President Trump will be signing an executive order giving US officials new powers to target Turkey and its government officials with "very significant sanctions," Treasury Secretary Steven Mnuchin has announced.
Speaking to reporters on Friday, the official clarified that the "very significant" powers to sanction Turkey had been authorised, but not yet activated.
"I just met with president Trump, and he has authorised and will be signing a new executive order giving the treasury department, in consultation with himself and Secretary [of State Mike] Pompeo, very significant new sanctions authorities that can be targeted at any person associated with the government of Turkey, any portion of the government," Mnuchin said. "This will be both primary sanctions and secondary sanctions that will be applicable."
Mnuchin warned that the US would be able to "shut down" Turkey's economy if necessary amid Ankara's ongoing campaign against US-allied Syrian Kurdish forces in northern Syria.
"The president is concerned about the ongoing military offensive and potential targeting of civilians, civilian infrastructure, ethnic or religious minorities. Also, the president wants to make very clear that Turkey not allow even a single ISIS [Daesh] fighter to escape," the secretary stressed.
On Thursday, lawmakers in the House of Representatives announced that they would support efforts by the Senate to impose sanctions on Turkey, with House Republican Conference chairwoman Liz Cheney saying "President [Recep Tayyip] Erdogan and his regime must face serious consequences" for the attack against Washington's Syrian Kurdish allies.
Also on Thursday, President Trump told reporters that he was considering doing "something very, very tough with respect to sanctions and other things" over Turkey's Syria operation.
....We have one of three choices: Send in thousands of troops and win Militarily, hit Turkey very hard Financially and with Sanctions, or mediate a deal between Turkey and the Kurds!— Donald J. Trump (@realDonaldTrump) 10 октября 2019 г.
Turkish Foreign Minister Mevlut Cavusoglu later responded to Trump's string of statements and tweets on the Turkish operation in Syria, saying Washington would not be able to change Ankara's policy. On Friday, the foreign minister blamed the US for the Syria crisis, saying Ankara was forced to start its operations in part due to the supply of US arms supplies to the Kurds.
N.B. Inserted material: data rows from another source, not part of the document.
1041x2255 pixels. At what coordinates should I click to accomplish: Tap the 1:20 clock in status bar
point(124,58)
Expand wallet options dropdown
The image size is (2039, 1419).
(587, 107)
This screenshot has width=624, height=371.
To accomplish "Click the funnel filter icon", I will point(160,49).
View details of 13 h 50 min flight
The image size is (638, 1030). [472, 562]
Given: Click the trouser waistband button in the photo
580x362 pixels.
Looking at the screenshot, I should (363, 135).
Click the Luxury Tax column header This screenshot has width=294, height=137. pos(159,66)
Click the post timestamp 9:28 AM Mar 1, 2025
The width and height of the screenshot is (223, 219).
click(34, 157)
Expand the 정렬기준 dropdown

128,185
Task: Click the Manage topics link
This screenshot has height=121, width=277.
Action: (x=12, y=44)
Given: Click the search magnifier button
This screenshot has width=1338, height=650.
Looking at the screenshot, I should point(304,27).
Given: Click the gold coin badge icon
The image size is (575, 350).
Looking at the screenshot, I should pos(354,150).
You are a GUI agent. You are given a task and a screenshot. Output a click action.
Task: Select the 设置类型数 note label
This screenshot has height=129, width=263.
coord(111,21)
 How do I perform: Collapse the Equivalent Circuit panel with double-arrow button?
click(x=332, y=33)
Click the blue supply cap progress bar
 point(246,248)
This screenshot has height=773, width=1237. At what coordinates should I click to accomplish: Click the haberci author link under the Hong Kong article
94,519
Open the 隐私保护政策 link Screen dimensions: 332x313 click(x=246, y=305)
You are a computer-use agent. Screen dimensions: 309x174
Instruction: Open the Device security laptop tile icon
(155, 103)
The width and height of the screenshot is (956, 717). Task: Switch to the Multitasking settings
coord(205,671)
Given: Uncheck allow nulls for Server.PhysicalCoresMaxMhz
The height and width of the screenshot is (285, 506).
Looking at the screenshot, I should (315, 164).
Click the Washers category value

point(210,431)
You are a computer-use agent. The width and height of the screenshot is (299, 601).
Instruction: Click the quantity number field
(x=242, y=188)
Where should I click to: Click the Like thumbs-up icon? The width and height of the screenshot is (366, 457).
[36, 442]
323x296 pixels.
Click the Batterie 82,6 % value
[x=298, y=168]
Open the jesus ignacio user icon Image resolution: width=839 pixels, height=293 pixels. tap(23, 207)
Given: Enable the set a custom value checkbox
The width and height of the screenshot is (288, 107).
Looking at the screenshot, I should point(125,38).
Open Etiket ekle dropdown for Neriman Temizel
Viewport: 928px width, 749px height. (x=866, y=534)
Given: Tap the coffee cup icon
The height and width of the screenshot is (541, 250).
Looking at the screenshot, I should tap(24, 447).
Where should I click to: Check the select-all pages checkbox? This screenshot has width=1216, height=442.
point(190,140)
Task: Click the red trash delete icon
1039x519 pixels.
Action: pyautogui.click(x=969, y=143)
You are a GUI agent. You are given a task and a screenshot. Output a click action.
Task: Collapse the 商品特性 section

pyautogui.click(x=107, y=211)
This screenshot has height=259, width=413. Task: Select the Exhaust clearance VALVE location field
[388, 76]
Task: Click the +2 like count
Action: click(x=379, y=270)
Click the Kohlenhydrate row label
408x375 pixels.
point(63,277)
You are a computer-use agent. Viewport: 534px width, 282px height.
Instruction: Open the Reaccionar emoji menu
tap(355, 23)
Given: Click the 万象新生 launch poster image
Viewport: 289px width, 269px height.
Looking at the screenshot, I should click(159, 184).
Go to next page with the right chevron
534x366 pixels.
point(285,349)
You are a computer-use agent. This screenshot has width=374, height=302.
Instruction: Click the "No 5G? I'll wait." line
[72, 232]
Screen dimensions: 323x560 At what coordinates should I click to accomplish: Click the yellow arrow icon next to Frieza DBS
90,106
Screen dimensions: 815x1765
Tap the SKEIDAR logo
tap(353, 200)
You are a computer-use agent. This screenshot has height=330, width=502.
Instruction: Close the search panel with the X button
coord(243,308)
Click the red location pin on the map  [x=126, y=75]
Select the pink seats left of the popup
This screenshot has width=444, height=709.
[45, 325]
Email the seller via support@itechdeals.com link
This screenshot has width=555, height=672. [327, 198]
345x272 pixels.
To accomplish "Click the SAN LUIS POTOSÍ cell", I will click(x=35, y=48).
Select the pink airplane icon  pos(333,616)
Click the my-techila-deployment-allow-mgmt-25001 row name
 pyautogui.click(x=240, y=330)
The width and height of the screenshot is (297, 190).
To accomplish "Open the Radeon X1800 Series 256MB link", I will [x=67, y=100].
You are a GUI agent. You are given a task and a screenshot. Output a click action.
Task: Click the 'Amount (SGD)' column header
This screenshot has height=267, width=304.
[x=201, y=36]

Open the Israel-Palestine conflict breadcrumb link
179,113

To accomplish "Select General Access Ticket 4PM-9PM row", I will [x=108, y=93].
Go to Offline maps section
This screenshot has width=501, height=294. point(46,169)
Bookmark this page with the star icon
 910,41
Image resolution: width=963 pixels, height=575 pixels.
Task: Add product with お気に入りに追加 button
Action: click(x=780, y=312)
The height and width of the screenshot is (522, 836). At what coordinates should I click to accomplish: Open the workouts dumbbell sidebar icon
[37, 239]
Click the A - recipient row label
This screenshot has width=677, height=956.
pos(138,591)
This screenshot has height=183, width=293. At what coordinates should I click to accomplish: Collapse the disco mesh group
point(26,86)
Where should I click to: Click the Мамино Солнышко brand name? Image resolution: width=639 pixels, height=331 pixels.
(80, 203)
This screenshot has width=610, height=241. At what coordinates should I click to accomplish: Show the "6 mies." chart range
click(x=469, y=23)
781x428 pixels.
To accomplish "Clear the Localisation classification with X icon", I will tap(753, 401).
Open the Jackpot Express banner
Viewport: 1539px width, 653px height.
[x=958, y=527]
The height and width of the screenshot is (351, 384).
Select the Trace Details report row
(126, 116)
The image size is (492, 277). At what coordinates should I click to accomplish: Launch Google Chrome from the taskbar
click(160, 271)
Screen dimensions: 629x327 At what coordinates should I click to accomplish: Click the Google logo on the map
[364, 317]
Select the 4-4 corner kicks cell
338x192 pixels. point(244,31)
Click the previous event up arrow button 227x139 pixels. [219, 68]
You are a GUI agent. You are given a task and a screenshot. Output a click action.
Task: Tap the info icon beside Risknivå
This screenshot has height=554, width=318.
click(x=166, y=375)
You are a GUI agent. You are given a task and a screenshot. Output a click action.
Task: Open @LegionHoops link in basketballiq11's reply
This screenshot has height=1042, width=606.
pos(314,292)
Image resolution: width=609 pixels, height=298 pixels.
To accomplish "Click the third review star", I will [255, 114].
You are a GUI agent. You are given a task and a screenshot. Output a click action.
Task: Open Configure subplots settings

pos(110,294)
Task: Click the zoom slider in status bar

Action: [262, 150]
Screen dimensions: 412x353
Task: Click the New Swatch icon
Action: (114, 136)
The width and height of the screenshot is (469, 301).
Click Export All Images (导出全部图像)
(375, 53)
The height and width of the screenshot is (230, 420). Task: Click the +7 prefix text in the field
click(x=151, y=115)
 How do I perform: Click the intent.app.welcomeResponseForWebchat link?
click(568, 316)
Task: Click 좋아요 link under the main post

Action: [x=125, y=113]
Turkey launched its new Syria campaign, dubbed 'Operation Peace Spring', on Wednesday, saying its aim was to clear the border area of Kurdish militants and Daesh (ISIS)* terrorists and to establish a security zone. Turkey has repeatedly clashed with Syrian Kurdish forces during the long war in Syria, and classifies the YPG People's Protection Units as 'terrorists', accusing them of having links with the Kurdistan Workers' Party, a Turkish Kurdish militia and political movement which has been waging a guerilla campaign against the Turkish state for decades.
On Friday, Russian President Vladimir Putin said Moscow and other countries in the former Soviet space were concerned with the "real threat" potentially posed by the escape of Daesh fighters currently being held in Syrian Kurdish-controlled areas. "I'm not sure if the Turkish army can quickly take control of it," he said, speaking at a Commonwealth of Independent States summit in Ashgabat, Turkmenistan. Putin and Erdogan held telephone talks on Wednesday, with the Russian president reportedly urging Ankara to assess the situation and to not harm the efforts to settle the crisis in Syria.
On Thursday, Iran, another co-guarantor of the Syrian peace process, called on Turkey to halt its offensive immediately and to pull out of Syria.
Damascus has repeatedly called on all uninvited forces operating in Syria to withdraw immediately, and accused Turkey of "aggressive intentions" and a "disgraceful breach of international law and UN resolutions that respect Syria's sovereignty and territorial integrity" with its norther Syria operation.
* A terrorist group outlawed in Russia and many other countries.